Considering all said in the opinion (notwithstanding some serious doubts) we are unable to accept the construction placed upon it by the Government. We cannot, e.g., wholly disregard the statement that “The retailer, after buying, could, if he chose, give away his purchase, or sell it at any price he saw fit, or not sell it at all; his course in these respects being affected only by the fact that he might by his action incur the displeasure of the manufacturer, who could refuse to make further sales to him, as he had the undoubted right to do.” And we must conclude that, as interpreted below, the indictment does not charge Colgate & Company with selling its products to dealers under agreements which obligated the latter not to resell except at prices fixed by the company.
The position of the defendant is more nearly in accord with the whole opinion and must be accepted. And as counsel for the Government were careful to state on the argument that this conclusion would require affirmation of the judgment below, an extended discussion of the principles involved is unnecessary.

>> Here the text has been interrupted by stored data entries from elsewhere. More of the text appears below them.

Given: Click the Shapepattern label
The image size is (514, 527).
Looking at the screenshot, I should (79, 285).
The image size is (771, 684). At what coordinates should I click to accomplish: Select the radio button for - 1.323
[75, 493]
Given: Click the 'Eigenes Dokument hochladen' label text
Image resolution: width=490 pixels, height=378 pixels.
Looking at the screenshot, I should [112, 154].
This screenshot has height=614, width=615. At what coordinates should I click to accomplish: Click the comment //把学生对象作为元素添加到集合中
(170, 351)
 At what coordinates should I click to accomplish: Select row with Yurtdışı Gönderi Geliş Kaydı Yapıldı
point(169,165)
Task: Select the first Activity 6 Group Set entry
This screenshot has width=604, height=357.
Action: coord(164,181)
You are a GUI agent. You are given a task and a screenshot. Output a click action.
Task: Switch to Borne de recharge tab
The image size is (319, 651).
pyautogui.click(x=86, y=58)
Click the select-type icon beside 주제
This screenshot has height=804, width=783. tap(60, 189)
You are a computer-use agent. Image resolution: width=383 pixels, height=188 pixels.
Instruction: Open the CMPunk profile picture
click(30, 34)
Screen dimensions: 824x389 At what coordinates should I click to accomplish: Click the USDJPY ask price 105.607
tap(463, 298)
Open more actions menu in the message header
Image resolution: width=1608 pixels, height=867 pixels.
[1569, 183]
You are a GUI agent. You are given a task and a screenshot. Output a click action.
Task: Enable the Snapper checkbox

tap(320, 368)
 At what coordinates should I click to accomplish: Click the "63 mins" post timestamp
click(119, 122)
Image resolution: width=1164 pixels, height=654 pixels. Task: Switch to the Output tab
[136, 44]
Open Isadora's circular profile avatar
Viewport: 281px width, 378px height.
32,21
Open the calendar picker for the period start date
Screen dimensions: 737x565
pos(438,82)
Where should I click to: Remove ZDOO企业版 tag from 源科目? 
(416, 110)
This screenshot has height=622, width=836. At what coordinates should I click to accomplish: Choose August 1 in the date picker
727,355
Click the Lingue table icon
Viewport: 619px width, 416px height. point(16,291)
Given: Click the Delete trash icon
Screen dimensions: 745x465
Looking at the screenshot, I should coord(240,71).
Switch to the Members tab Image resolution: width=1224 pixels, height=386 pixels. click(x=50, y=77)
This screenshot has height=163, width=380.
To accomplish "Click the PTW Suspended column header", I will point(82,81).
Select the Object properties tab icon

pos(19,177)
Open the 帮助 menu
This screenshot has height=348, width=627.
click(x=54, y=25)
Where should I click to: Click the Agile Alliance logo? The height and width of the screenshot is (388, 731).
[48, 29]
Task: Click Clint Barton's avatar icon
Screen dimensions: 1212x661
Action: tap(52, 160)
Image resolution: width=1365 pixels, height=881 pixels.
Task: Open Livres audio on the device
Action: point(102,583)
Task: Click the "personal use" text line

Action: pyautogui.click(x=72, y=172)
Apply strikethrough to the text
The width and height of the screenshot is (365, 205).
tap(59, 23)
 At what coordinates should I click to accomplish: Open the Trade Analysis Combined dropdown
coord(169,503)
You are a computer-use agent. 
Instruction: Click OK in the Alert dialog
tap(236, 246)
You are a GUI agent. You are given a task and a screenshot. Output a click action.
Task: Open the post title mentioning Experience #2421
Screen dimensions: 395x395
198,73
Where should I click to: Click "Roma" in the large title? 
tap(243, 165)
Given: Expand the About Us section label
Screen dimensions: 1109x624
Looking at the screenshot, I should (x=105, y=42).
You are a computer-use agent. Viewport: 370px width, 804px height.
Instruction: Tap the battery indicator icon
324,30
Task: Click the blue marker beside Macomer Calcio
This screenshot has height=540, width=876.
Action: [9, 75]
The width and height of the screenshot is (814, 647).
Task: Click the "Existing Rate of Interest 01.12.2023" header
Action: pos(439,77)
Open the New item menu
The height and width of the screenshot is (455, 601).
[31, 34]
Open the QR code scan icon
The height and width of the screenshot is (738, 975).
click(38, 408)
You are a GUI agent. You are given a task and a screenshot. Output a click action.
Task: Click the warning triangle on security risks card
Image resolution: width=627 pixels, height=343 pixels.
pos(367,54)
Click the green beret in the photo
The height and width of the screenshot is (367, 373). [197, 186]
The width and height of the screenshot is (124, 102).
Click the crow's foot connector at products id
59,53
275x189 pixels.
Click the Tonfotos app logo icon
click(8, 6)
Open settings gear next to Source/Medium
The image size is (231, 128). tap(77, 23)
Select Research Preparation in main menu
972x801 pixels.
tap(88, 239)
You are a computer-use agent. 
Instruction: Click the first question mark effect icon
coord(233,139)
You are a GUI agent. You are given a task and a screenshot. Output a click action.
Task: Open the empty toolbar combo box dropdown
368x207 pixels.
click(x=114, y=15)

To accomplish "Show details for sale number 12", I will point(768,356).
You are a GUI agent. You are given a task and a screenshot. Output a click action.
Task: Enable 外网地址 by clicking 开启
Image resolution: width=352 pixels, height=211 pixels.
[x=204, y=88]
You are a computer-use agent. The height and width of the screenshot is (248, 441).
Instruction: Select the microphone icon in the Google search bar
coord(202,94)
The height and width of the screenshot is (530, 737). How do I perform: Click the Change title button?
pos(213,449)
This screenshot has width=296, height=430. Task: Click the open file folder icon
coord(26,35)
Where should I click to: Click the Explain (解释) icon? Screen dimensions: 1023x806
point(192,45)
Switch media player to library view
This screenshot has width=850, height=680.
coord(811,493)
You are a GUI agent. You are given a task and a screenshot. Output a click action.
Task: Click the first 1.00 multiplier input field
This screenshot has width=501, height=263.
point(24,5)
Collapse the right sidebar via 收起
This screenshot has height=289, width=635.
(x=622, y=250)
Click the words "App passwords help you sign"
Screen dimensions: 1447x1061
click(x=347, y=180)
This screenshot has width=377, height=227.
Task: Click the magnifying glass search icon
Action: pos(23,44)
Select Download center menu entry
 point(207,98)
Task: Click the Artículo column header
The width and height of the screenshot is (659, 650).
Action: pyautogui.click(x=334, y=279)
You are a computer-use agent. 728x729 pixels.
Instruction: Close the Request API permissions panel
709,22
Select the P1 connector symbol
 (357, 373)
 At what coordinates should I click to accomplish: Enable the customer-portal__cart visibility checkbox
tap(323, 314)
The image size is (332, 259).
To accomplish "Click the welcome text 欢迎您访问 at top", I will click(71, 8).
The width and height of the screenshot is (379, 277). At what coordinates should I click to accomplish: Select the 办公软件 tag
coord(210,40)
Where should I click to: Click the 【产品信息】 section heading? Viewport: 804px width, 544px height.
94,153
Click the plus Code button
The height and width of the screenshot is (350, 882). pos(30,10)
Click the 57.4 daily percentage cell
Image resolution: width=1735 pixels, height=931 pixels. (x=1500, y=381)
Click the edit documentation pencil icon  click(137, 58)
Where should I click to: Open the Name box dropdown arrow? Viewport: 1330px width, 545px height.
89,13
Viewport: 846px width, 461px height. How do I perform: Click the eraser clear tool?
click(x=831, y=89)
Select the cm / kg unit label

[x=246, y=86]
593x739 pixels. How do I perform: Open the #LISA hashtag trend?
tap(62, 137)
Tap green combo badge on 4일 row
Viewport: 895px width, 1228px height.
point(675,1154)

The purpose of the Sherman Act is to prohibit monopolies, contracts and combinations which probably would unduly interfere with the free exercise of their rights by those engaged, or who wish to engage, in trade and commerce — in a word to preserve the right of freedom to trade. In the absence of any purpose to create or maintain a monopoly, the act does not restrict the long recognized right of trader or manufacturer engaged in an entirely private business, freely to exercise his own independent discretion as to parties with whom he will deal. And, of course, he may announce in advance the circumstances under which he will refuse to sell. “The trader or manufacturer, on the other hand, carries on an entirely private business, and can sell to whom he pleases.” United States v. Trans-Missouri Freight Association, 166 U.S. 290, 320. “A retail dealer has the unquestioned right to stop dealing with a wholesaler for reasons sufficient to himself, and may do so because he thinks such dealer is acting unfairly in trying to undermine his trade.” Eastern States Retail Lumber Dealers’ Association v. United States, 234 U.S. 600 614. See also Standard Oil Co. v. United States, 221 U.S. 1, 56; United States v. American Tobacco Co., 221 U.S. 106, 180; Boston Store of Chicago v. American Graphophone Co., 246 U.S. 8. In Dr. Miles Medical Co. v. Park & Sons Co., supra, the unlawful combination was effected through contracts which undertook to prevent dealers from freely exercising the right to sell.